DANON: I think it’s very hard. I know it’s hard for you, as Americans, to understand that sometimes we cannot influence the outcome. Many of them – Danny, why you don’t sit down and, you know, compromise and let’s move on? But it is not the case. And I don’t think today we are in a position of actually coming and dictating the Palestinians what will be the outcome. We saw, you know, what happened in Gaza. And by the way, when we – before the elections, we were worried about the elections. And our American friends in the administration told us back then, no, don’t be worried. You know, it’s – we need to promote democracy. And Hamas took over Gaza. So I don’t think we are in a position of dictating or supporting the Palestinians, but we are here. And we are – we will wait, and we’ll welcome, one day, the dialogue.
President Trump will present his peace plan in the near future, right after the elections. We don’t know the details of that plan, but we said we will be open-minded. And we will look at it, and we’ll discuss it. On the other end – the Palestinian side – exactly the opposite – said we are not going to discuss it. We are not going to look at it. We do not accept the U.S. as mediators, and we do not accept the Israelis as partners. So, you know, the same example I gave about Egypt – that sometimes, you know, things can change immediately. Maybe it will happen, also, with the PA for the good side. But also, we have to take into consideration that it’s going to be for the bad side. So you can have elections in Judea and Samaria, and Hamas can take over. And you can have exactly the situation you have today in Gaza in Judea and Samaria. So you have to take all of those aspects into consideration.
MEAD: If you had to take a personal guess, how long do you think it might be before we would see an Israeli-Palestinian peace agreement?

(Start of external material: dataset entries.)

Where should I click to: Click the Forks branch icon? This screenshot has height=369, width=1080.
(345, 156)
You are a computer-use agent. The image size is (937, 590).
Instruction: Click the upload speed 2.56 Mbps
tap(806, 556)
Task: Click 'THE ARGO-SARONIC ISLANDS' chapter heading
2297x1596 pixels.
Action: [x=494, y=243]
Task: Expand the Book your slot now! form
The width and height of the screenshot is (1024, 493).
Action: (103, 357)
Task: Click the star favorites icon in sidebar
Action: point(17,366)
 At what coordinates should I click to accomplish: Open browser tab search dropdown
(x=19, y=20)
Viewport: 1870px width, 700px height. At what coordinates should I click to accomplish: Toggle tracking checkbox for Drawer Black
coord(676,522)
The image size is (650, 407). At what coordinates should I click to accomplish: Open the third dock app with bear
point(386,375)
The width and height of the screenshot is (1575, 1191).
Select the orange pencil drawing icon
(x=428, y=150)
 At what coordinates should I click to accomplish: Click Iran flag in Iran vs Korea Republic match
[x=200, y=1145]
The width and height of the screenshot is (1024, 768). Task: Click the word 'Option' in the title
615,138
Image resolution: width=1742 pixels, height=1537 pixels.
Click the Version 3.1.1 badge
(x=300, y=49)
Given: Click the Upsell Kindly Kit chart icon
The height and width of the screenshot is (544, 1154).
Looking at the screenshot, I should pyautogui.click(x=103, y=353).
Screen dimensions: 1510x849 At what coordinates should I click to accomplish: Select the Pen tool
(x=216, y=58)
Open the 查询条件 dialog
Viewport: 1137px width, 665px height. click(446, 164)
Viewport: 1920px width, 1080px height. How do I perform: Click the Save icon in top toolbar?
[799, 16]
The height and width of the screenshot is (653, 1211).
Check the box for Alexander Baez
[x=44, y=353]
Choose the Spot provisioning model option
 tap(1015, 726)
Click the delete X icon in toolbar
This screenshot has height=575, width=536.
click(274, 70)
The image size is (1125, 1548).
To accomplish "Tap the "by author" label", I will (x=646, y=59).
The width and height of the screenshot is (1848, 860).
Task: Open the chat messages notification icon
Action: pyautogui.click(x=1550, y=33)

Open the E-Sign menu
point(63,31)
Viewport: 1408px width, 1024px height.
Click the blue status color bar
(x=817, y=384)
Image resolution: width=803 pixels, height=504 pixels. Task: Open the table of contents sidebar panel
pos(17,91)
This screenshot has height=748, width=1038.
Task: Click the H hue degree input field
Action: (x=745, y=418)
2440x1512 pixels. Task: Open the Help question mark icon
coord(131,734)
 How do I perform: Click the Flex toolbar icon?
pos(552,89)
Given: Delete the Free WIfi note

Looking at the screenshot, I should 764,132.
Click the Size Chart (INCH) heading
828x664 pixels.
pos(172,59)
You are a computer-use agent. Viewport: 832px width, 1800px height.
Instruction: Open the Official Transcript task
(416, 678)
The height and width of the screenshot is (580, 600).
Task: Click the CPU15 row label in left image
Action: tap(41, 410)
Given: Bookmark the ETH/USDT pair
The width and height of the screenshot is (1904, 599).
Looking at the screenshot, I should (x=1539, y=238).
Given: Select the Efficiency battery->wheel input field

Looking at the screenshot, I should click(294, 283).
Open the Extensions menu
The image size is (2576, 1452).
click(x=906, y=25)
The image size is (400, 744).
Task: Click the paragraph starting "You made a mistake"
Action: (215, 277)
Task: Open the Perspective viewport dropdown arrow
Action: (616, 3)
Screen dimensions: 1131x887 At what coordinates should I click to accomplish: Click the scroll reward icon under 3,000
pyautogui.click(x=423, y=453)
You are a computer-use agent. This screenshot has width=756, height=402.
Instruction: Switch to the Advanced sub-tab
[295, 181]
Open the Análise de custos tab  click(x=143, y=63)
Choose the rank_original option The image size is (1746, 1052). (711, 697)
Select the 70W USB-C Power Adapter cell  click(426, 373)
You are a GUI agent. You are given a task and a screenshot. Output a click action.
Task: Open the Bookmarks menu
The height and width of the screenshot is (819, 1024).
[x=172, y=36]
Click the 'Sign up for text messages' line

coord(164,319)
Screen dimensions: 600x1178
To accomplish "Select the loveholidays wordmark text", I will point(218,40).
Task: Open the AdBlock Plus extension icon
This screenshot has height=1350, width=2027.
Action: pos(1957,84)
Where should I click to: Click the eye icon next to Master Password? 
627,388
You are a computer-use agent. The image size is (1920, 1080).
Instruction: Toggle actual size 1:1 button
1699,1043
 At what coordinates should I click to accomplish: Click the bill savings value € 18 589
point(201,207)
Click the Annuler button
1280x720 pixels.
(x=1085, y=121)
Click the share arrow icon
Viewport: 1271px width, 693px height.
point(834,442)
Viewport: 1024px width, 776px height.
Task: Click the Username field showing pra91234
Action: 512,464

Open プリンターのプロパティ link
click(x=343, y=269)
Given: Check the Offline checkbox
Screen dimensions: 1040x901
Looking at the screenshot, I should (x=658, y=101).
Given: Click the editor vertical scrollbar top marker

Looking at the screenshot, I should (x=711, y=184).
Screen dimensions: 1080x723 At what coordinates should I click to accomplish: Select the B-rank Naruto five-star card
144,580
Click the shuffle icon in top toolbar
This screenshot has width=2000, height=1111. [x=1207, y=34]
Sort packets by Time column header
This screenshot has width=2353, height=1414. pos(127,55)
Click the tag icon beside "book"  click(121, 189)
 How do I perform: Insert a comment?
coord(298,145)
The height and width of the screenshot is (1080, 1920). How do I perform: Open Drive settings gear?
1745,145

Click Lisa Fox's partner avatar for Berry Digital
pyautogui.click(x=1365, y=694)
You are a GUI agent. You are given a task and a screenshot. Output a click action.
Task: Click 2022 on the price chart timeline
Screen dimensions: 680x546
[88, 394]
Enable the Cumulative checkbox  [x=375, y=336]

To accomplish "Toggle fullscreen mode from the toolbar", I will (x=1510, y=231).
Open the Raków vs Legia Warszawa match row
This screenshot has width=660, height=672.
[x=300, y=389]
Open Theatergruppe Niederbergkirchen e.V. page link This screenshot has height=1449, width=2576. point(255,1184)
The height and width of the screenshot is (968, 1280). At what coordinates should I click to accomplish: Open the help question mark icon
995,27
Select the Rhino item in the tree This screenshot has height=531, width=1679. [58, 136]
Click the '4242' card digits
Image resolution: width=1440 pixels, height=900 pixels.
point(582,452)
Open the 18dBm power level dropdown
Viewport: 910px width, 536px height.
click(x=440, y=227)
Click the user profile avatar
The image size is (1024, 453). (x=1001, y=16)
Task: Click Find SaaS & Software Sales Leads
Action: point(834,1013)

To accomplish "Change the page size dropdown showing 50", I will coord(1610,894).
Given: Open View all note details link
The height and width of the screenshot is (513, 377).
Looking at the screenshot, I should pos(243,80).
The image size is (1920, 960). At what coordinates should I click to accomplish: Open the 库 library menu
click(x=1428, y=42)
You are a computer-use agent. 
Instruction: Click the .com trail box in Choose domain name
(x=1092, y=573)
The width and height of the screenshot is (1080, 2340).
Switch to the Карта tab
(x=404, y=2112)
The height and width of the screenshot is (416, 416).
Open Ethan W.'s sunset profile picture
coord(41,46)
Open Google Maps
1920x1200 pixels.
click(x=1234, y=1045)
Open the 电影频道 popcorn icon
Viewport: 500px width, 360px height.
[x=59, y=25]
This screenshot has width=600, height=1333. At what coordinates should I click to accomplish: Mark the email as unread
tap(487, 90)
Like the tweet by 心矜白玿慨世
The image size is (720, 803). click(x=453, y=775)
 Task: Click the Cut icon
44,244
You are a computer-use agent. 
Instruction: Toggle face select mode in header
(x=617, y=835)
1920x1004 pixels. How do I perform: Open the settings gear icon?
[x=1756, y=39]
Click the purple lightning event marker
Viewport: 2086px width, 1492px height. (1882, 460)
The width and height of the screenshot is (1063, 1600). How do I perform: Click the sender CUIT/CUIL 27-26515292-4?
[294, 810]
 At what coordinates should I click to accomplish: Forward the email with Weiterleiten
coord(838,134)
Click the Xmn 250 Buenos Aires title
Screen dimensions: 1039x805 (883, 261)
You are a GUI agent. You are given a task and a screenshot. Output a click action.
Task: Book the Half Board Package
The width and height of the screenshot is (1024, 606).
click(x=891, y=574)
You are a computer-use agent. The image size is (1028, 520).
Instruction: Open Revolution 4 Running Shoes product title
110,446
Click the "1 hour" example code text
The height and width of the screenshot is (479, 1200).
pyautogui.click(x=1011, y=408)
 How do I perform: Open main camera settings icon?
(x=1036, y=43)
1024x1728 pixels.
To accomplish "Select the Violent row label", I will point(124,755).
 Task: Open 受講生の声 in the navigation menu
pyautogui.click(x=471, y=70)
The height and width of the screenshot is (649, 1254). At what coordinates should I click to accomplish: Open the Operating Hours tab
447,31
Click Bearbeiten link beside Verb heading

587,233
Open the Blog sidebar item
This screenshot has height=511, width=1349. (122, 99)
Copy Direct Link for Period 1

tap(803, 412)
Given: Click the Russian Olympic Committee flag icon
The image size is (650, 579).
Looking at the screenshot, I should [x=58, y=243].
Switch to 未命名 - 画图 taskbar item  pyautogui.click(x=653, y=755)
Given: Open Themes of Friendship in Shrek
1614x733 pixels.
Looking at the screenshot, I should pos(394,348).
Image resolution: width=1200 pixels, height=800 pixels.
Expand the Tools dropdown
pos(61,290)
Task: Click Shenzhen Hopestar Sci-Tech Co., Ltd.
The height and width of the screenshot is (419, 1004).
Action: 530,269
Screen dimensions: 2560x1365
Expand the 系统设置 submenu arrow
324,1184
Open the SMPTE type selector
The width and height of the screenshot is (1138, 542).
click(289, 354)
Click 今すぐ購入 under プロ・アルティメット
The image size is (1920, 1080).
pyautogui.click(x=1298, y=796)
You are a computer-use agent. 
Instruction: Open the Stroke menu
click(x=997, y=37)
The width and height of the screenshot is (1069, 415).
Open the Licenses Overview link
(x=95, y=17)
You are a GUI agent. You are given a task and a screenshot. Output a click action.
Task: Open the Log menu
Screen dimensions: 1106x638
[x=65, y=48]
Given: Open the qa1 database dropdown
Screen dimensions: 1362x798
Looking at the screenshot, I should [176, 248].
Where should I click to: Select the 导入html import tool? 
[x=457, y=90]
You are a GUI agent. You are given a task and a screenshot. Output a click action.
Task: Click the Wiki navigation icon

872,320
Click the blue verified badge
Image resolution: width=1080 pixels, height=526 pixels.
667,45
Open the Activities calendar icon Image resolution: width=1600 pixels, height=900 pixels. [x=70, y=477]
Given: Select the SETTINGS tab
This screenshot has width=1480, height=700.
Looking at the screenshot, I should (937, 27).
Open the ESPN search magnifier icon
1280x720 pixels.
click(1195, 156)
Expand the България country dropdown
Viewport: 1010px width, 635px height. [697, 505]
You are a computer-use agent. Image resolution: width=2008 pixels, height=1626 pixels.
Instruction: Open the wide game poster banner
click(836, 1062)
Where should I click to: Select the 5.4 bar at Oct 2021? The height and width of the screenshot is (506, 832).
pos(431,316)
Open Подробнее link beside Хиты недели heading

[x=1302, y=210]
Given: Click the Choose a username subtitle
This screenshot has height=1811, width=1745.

DANON: That’s something where – I will try to be optimistic. I think you need to raise a generation without hate. And today, when you look at the curriculum of the Palestinians and you see that they are paying salaries – they’re paying 7 percent of their budget every year to convicted murderers who killed innocent Israelis and Americans – 7 percent – it’s like $500 million a year. Instead of building schools, they’re paying salaries. So I think it will take a generation that will be educated – that you don’t need to hate the Jews. You don’t need to hate Israel. You can have disagreements. You can have – and then you will – can actually – can move forward and have a real dialogue. And today, unfortunately, when you have Palestinians who never met an Israeli – by the way, when I was a child, we used to have a dialogue because we used to go and visit those villages. They used to come and work in our villages. Today, you will not have any dialogue between Palestinians and Israelis. So – and you will stop any Palestinian kid in HaMa’ala, and you will speak of him – speak with him about Israelis. You know, he will be full of hatred. So I think we need to stop that, and then you can speak about having a real, genuine peace.
MEAD: All right. Well, listen. I know that all of us have found this to be just a fascinating conversation and that you’ve been, I think, very detailed and responsive in your answers. At Hudson, we are a strong believer that the United States can only be an effective leader and presence in the world when we have allies and when we work with our allies. We very much understand that Israel is one of these important allies and the relationship is of long standing. And we at Hudson have long enjoyed close relations with many of our counterparts in Israel. So we thank you for coming. Hope to see you and your colleagues again. And please tell Ambassador Haley we want to be invited to the parties as well.
DANON: I will. Thank you very much.
MEAD: All right. Thank you very much.